### Exercise objective:
Please copy, word for word, the line that contains "Trains Icons (1073, 188)" and every line after it through the end of the records, and nothing more.

### Data shown:
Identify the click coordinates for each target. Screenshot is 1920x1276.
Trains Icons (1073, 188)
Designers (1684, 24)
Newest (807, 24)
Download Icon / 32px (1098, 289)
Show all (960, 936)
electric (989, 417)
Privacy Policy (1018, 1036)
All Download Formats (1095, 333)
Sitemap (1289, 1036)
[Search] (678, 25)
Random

### Response for this exercise:
Trains Icons (1073, 188)
Designers (1684, 24)
Newest (807, 24)
Download Icon / 32px (1098, 289)
Show all (960, 936)
electric (989, 417)
Privacy Policy (1018, 1036)
All Download Formats (1095, 333)
Sitemap (1289, 1036)
[Search] (678, 25)
Random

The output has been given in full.